An update to Firefox is going to keep users more engaged than ever. The latest version of the browser will enable websites to send push notifications even when no tabs for those sites are open.
The feature will be a welcome addition for users who want to stay on top of their social feeds and email without having to constantly tab over to the site just to see what's going on. Developers can now send messages directly to users when they want to stay up-to-date.
Jeff Griffiths, senior product manager for Firefox, told the Daily Dot the specification that powers the push notification is a new Web standard that works with Firefox as well as with Google Chrome. "By design, the Web Push standard, as well as the Service Workers standard that supports it, can be implemented without any Firefox-specific code," he said.
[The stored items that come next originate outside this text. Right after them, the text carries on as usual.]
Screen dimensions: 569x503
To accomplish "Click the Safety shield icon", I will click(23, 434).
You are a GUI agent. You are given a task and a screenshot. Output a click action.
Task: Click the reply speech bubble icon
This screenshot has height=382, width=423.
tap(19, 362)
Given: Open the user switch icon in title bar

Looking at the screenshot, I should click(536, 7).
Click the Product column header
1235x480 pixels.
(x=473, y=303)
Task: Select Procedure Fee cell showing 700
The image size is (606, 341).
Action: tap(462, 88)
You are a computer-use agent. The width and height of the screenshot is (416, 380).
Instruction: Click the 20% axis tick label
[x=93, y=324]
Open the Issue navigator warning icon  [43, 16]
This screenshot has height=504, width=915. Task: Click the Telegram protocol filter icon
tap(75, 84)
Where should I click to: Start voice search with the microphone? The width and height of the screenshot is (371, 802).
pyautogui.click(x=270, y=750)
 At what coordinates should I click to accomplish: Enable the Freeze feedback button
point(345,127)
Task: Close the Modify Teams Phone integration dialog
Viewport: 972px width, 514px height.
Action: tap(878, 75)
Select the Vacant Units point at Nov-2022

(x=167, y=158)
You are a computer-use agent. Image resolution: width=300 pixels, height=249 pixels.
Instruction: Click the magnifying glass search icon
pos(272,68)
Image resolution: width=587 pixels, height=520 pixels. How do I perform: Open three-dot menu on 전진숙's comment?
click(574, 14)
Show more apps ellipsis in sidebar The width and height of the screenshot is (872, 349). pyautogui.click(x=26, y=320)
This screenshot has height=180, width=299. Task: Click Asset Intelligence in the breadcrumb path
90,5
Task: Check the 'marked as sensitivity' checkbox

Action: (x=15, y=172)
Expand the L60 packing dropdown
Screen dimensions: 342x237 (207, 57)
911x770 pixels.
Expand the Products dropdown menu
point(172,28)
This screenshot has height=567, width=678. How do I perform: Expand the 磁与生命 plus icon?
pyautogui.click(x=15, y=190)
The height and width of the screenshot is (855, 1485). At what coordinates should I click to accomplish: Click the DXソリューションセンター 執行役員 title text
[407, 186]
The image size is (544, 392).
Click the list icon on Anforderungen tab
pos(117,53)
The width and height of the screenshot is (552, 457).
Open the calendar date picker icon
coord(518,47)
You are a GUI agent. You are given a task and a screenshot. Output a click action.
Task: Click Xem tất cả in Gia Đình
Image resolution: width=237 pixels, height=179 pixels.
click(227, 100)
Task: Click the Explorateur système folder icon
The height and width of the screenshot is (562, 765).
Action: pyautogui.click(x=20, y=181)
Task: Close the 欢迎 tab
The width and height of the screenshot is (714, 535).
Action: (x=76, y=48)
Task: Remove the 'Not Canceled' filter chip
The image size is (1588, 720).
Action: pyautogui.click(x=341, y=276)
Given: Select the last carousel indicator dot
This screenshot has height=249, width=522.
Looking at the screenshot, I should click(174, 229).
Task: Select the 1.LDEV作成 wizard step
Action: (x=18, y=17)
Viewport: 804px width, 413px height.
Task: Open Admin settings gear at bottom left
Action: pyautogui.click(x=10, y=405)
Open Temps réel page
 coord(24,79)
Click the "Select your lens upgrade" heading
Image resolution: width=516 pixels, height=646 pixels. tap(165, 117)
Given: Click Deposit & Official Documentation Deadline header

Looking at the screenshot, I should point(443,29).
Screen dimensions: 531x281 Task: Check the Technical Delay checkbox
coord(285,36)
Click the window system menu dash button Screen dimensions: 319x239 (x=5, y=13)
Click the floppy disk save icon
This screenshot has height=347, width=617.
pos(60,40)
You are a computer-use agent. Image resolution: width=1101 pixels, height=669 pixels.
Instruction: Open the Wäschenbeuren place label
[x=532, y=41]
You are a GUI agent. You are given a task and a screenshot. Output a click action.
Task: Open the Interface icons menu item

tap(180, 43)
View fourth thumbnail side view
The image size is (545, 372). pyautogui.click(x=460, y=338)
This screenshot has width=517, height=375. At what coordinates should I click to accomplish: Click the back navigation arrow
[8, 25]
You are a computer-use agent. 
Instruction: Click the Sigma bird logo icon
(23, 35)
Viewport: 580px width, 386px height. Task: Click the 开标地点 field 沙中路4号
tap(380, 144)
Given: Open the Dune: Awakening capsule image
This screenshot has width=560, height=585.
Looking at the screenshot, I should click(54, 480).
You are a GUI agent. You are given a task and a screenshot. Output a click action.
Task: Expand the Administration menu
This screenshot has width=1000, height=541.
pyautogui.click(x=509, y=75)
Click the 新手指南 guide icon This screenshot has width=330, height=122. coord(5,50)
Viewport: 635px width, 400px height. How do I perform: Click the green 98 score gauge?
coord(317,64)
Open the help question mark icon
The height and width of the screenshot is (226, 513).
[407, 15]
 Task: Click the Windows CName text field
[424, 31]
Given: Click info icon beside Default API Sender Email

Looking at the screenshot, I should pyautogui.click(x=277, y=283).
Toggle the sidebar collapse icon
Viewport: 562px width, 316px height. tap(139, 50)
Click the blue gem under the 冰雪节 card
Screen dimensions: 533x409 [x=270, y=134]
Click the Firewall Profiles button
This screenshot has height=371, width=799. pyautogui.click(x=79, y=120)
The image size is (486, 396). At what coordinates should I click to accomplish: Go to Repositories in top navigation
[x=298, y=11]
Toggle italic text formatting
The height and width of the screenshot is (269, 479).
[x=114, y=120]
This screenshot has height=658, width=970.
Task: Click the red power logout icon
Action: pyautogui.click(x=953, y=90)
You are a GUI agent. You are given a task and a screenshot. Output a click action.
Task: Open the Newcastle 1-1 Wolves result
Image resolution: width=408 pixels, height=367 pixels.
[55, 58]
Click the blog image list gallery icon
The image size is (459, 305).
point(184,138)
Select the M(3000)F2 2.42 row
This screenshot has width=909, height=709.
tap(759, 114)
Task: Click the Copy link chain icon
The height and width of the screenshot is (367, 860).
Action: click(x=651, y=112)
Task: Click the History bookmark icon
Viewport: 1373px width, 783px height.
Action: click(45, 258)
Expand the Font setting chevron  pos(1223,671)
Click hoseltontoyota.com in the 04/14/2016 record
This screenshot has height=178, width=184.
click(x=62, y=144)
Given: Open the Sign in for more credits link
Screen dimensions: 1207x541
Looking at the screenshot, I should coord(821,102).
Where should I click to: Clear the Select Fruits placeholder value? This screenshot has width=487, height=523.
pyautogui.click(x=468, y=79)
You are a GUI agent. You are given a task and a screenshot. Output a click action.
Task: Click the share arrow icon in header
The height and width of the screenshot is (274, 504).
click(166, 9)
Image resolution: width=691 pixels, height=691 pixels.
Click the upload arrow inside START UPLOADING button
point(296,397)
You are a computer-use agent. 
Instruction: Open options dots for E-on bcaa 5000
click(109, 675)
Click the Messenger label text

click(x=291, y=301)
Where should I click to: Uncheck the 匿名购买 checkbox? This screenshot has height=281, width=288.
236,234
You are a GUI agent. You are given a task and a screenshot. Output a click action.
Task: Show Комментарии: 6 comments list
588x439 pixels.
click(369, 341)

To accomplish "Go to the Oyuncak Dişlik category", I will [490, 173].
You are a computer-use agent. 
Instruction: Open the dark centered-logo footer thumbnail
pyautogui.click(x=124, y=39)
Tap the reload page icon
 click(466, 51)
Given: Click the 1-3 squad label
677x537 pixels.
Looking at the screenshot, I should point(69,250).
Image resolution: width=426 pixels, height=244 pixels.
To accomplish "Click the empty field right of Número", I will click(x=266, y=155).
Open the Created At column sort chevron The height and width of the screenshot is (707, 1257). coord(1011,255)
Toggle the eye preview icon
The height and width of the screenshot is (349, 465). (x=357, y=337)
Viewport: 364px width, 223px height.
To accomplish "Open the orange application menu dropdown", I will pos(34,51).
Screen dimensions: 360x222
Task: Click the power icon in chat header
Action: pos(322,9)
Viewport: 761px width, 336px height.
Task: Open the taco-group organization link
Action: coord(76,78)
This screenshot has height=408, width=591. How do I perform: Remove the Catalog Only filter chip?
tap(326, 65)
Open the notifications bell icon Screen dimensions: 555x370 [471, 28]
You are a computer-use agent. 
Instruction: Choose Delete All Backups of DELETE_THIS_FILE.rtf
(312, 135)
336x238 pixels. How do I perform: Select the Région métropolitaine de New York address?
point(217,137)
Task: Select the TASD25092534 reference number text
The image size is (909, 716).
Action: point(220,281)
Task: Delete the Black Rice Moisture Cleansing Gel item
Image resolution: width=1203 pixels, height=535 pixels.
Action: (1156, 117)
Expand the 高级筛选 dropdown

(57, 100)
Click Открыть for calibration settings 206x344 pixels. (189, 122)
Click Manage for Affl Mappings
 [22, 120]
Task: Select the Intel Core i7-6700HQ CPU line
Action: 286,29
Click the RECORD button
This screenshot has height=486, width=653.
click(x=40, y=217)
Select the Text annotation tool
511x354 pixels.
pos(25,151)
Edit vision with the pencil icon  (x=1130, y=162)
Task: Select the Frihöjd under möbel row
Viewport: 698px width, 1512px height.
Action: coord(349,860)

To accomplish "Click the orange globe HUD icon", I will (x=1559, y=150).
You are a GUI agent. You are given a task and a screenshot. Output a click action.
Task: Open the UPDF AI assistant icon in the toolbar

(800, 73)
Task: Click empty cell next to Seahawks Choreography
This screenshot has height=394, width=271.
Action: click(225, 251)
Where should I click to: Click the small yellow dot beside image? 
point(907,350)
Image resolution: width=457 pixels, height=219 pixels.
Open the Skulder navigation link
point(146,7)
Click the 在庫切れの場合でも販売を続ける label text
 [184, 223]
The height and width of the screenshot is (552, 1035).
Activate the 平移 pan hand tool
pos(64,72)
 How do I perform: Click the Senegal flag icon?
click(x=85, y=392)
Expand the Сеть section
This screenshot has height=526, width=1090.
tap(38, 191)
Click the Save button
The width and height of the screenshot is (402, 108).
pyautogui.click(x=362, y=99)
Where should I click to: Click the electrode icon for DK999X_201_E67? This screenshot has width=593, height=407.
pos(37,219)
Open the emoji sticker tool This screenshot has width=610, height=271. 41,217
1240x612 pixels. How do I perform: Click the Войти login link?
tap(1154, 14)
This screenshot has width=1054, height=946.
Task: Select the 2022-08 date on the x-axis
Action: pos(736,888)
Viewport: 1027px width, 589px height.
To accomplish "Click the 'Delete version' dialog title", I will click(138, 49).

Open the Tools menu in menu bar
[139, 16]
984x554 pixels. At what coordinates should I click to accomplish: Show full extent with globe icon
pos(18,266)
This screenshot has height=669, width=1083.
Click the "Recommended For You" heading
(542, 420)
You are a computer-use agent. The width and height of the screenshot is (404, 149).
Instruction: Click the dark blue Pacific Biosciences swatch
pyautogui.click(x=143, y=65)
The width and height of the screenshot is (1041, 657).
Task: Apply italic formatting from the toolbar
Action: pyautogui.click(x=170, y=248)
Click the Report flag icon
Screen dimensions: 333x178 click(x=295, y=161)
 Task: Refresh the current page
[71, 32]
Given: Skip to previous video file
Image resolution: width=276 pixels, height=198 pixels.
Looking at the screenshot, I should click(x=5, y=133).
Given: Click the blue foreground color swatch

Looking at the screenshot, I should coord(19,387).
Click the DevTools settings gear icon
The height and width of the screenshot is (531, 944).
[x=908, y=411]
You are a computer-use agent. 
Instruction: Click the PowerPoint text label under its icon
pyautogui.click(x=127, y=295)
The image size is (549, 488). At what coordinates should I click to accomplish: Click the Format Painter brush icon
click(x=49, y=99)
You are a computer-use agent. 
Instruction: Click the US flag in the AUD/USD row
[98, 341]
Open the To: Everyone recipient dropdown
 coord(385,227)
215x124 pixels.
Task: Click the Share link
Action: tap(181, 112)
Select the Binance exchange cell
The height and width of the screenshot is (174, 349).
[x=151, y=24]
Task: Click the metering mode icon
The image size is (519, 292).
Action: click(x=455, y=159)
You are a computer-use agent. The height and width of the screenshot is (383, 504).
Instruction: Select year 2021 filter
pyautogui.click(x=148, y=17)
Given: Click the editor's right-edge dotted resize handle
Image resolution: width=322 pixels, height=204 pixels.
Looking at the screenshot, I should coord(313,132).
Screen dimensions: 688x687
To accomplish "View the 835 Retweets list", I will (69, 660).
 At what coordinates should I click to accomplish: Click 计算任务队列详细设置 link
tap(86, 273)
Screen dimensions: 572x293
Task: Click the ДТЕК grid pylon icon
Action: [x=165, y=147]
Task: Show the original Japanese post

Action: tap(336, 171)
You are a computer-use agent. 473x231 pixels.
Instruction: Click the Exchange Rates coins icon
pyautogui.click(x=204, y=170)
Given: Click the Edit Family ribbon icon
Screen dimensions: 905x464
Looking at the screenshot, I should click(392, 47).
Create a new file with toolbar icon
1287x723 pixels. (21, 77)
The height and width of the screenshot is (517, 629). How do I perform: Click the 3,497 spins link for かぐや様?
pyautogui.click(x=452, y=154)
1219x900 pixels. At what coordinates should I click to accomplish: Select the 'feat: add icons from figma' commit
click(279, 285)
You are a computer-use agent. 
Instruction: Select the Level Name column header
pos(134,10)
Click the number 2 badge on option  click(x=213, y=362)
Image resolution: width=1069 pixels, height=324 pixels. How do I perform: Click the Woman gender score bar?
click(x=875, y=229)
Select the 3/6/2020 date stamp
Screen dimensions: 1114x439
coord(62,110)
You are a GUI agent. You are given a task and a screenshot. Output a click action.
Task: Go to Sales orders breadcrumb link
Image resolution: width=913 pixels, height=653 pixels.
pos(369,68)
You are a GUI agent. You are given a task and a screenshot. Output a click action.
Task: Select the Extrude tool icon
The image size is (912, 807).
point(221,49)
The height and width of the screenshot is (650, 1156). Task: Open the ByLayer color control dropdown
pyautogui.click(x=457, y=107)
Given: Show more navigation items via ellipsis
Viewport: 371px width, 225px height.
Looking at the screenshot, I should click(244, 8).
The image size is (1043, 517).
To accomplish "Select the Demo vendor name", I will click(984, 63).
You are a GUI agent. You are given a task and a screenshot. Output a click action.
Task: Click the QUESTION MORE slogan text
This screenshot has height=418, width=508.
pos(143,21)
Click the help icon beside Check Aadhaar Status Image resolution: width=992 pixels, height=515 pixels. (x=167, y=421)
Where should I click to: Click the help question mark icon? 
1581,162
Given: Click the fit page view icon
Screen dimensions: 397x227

Don't worry, Firefox isn't going to suddenly inundate you with unwanted updates from every site you've ever logged in to. Griffiths said the feature will work on a "per-site basis." Users opt in to the updates, and can manage the settings for a site by clicking the green lock next to the browser's address bar.
When a user does decide to receive notifications, the messages are delivered to Firefox through a secured connection between the browser and push notification service.
The inclusion of push notifications in the browser seems a little like playing catch up; Chrome already offers a similar solution through the same standards Mozilla is now using, and Mac users can get updates in Safari through Apple's system.